Los lugareños guardaban cola, y con la ayuda del joven Lama que hacía
de interprete, uno a uno, intentaban exponer sus dolencias y sintomatología
para que Tatin pudiera diagnosticarlos.
La gran mayoría era con cualquier pretexto trivial o insignificante, y
como a si les acabaran de regalar un caramelo, se iban tan contentos con su
paracetamol. A caballo regalado...
Otros verdaderamente tenían alguna enfermedad, y hubo algunos casos
sorprendentes, como el de una anciana a la que fuimos a visitar hasta el
poblado al no poder moverse.
Se hallaba en una centenaria cabaña, ennegrecida de humo, tendida sobre
unas alfombras y tapada con mantas.

Jesús, tras oscultarla solo pudo determinar que padecía un tumor muy
avanzado; terminal.
Decidió administrarle morfina para que lo soportara, con la promesa de
bajar desde el campo base días más tarde a visitarla y si era necesario repetir
esa inyección de morfina.
Días más tarde cumplió su promesa, pero esta ya había fallecido.
Me sobrecogió y admiró la tranquilidad y sosiego de su familia
asumiendo el final, la venidera muerte de la anciana matriarca.
Tan solo querían que no sufriera en su lecho de muerte, rodeada de sus
seres queridos.
Asimismo, al día siguiente, se acercó a nuestro campamento un hombre que
por el curtido de piel aparentaba seguramente más edad de la que realmente
tenia.
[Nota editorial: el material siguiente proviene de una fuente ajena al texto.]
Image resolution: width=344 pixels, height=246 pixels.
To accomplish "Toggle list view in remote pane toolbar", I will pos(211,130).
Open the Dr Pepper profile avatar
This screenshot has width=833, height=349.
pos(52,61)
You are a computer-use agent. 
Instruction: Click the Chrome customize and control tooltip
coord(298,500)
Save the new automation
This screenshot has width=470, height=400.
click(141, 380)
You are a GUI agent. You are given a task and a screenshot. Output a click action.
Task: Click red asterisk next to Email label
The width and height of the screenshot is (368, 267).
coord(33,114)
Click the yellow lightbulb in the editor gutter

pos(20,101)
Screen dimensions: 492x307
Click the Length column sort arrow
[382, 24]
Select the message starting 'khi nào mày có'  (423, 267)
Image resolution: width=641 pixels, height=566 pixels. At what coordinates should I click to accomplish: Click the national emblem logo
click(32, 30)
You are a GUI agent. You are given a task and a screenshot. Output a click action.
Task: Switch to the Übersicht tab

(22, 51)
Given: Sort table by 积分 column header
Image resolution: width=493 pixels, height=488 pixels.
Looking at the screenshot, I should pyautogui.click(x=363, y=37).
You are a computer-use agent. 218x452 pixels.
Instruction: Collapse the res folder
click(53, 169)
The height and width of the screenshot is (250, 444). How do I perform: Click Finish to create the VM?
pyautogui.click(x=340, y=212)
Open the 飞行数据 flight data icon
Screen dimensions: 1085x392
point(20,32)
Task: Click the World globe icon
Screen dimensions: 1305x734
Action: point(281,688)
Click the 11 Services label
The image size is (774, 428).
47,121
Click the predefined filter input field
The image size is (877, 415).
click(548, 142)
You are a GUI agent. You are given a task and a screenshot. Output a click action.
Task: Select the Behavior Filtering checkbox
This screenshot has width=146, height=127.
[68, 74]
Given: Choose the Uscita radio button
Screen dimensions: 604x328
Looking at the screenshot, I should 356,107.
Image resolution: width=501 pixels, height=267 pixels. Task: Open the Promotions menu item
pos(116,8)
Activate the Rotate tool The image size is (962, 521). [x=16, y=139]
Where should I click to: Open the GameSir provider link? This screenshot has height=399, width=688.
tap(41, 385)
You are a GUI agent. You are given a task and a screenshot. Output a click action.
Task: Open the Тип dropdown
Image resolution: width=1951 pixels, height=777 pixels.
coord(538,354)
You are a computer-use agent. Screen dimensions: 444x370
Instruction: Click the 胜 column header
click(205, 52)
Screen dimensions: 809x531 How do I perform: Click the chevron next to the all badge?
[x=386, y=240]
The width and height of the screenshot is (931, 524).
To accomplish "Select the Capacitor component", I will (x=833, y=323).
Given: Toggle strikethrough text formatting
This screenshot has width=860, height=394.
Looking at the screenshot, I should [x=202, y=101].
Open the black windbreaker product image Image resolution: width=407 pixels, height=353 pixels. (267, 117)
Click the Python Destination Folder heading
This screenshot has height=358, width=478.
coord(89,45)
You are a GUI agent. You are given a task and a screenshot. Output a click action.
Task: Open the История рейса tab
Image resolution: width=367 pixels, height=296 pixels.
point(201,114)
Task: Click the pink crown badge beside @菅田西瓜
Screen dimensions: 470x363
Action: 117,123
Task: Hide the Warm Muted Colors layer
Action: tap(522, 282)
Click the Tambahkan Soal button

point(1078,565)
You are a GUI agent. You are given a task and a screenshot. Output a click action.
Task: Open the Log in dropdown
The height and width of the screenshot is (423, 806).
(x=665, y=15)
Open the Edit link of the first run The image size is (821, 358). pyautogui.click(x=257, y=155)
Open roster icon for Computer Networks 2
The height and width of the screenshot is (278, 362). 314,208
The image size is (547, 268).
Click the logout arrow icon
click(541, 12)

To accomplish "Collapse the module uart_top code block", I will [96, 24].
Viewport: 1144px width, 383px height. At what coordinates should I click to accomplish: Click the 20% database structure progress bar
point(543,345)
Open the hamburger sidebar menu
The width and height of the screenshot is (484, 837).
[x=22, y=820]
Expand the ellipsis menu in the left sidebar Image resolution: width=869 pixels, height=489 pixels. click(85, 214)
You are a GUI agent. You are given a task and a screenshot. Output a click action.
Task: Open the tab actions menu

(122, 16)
Tenía un ojo visiblemente muy hinchado. Tatin lo examino, y tras varias
conversaciones a tres bandas con traducción simultaneas de inglés a Nepali, le
dio unos simples calmantes.
Yo, sorprendido le pregunté, y Tatin me explico:
Golpeando unas piedras, le había saltado un pedacito de una al ojo, y
lo lleva alojado en su interior.
Le había explicado que debería ir a una clínica a Khatmandu para
podérselo extraer, o perdería el ojo. Con los medios que yo dispongo aquí, le
recalcó, yo no puedo extraérsela, y sin embargo en una clínica es un
procedimiento muy sencillo.
- ¿Y qué te ha dicho? Le pregunté inquieto.
- Me ha contestado que el ojo le da igual, que tiene otro. Lo único
que desea es que le dé algo para calmar el dolor...
No voy a hacer ninguna reflexión a estas anécdotas. Que cada cual haga
la suyas, y si quiere la comparta.
Yo jamás he olvidado a aquella familia y su civilizada y disciplinada
aceptación de la muerte como algo tan “natural”, ni a aquel hombre de aspecto
viejuno al que no le importaba perder un ojo, porque le quedaba otro. Humildes
lecciones de vida.
La vida en sitios como Nepal o Tibet es muy dura. Las zonas rurales
son realmente pobres y en continua lucha contra una precoz mortalidad.
En el valle de Katmandú sólo hay tres médicos para cada 100.000
habitantes, y solamente uno por cada cien mil fuera del valle. Uno de cada
cinco niños muere durante sus primeras semanas de vida, y 35 de cada 1.000
entre los primeros cuatro años.
Por todo eso, por la extrema dureza de sus vidas, los nepalíes son muy
solidarios, disfrutan de lo poco que tienen y no dudan en compartirlo.